Mite be a snip hunt your on?


----------



## dieselss (Jan 3, 2008)

Are you still running the stock air cleaner assm.?


----------



## mayhem (Aug 25, 2006)

Start by following the air intake for your truck and see where it draws its air from. Many vehicles pull air in through one of the front fenders, but the air path starts at the front of the vehicle and goes through a silencer setup inside the fender, but doesn't pull actual intake air from inside the wheelwell.

If you think about it, pulling air from inside the wheelwell wouldn't be very effective. At highway speeds thats a significant low pressure zone.

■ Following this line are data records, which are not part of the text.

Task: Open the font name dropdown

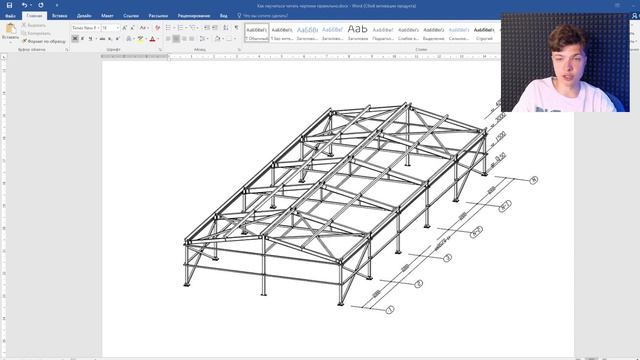Action: (x=98, y=28)
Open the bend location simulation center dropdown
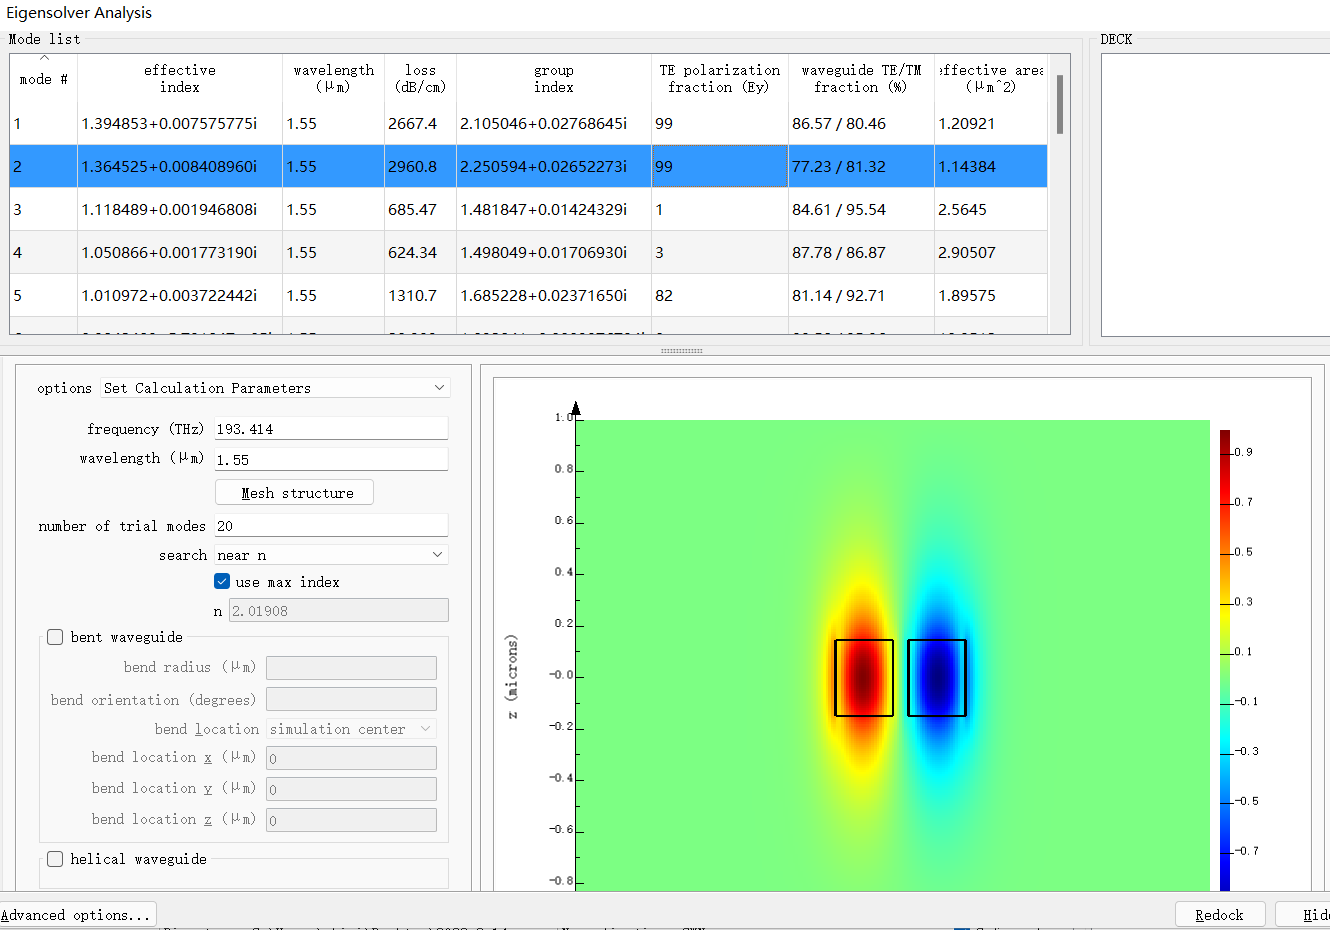The width and height of the screenshot is (1330, 930). (351, 729)
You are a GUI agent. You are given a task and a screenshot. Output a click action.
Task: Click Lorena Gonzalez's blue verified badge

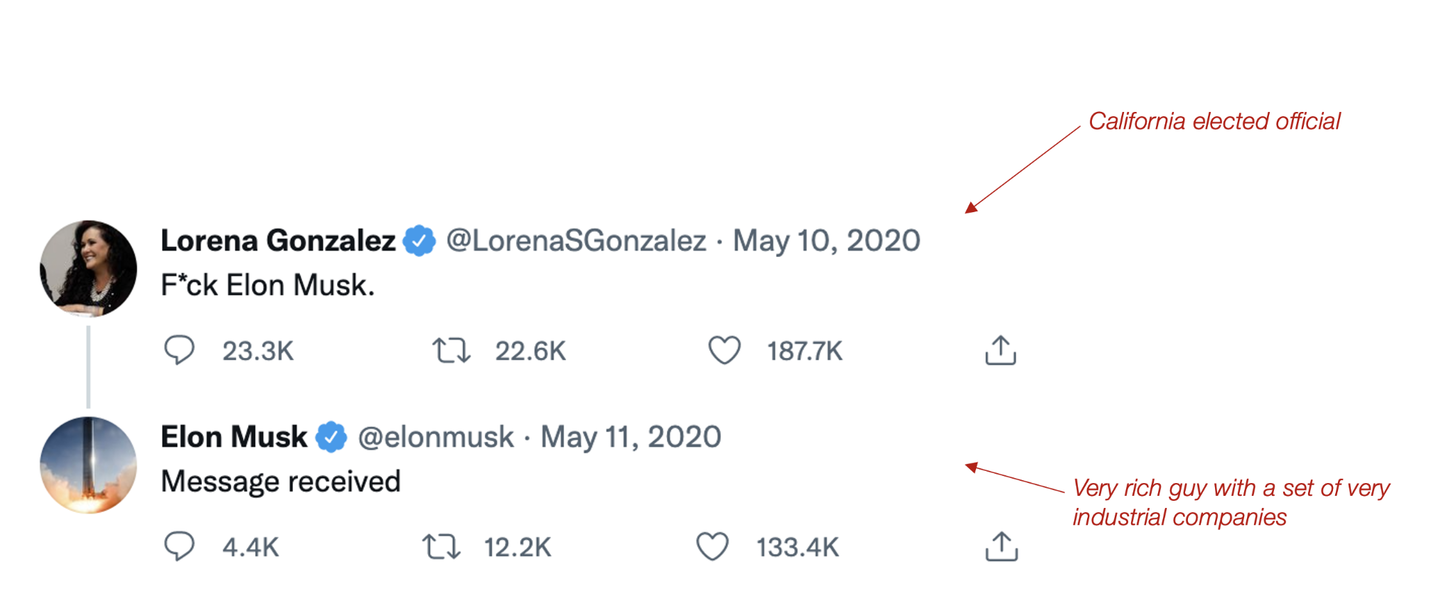420,242
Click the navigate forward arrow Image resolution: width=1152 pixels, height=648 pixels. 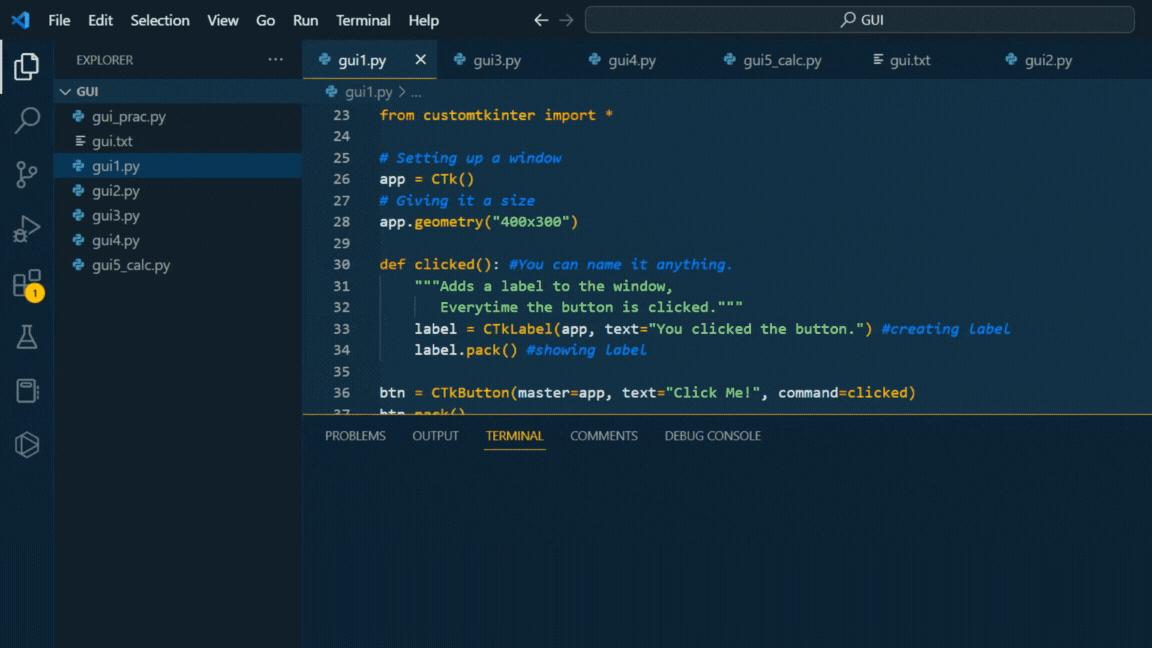point(565,19)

I think you should check your mechainc's advice...I don't suppose he just happens to have an SMB intake for your truck for sale, does he?


----------



## DuraBird02 (Oct 26, 2011)

I have an 02 duramax and i have never heard of this issue. I do currently have an S&B air intake and besides the so called "freezing" that i'm not sure exists, you will get an increase in fuel mileage. When i purchased my truck, i was getting about 13 mpg. I put a S&B intake and a Superchips programmer on it and now i get around 19. Well worth the money with the price of diesel fuel! Good Luck


----------



## larboc (Dec 8, 2009)

The programmer did it, not the intake. With a turbo, light load bsfc won't be very sensitive to a slight decrease in intake restriction.


----------



## theholycow (Nov 29, 2002)

I agree about the intake's effect on fuel economy. What is being sacrificed by the program to produce a nearly 50% increase in fuel economy? GM has plenty of motivation to use every trick in the book with the stock tune, except where they need to compromise for some other purpose (power, longevity, maybe emissions but burning that much more fuel is bound to make _more_ emissions)..


----------



## DuraBird02 (Oct 26, 2011)

larboc;1342441 said:


> The programmer did it, not the intake. With a turbo, light load bsfc won't be very sensitive to a slight decrease in intake restriction.


Thank you for your expert advice on my truck, but added them at different times. I put the programmer on it, and got 3-4 mpg better. Then a few months later i added the S&B air intake and got an extra 2-3 mpg better. So, the air intake did improve my mpg.


----------



## chevyman83 (Nov 25, 2010)

Op was not an issue with the 04 but a huge issue with the 07 nbs duramax


----------



## campkd6 (Dec 7, 2007)

I just modded my stock airbox. I think the PPE website had the pictures of where to cut still run stock filters no need to upgrage intake unless you are trying to put up some big numbers. Any have plowed in all conditions for the last 4 years with Duramax's and no freeze ups.


----------



## campkd6 (Dec 7, 2007)

Is your 04 and LB7 if so you can also port and polish the intake horn as it is very restrictive and will help with air flow and horsepower. Also have done the high idle mod so I can use the cruise control to bump up the idle. Done it to mine and several of my buddies trucks and works great for warming up or charging batteries etc.


----------



## larboc (Dec 8, 2009)

theholycow;1342542 said:


> I agree about the intake's effect on fuel economy. What is being sacrificed by the program to produce a nearly 50% increase in fuel economy? GM has plenty of motivation to use every trick in the book with the stock tune, except where they need to compromise for some other purpose (power, longevity, maybe emissions but burning that much more fuel is bound to make _more_ emissions)..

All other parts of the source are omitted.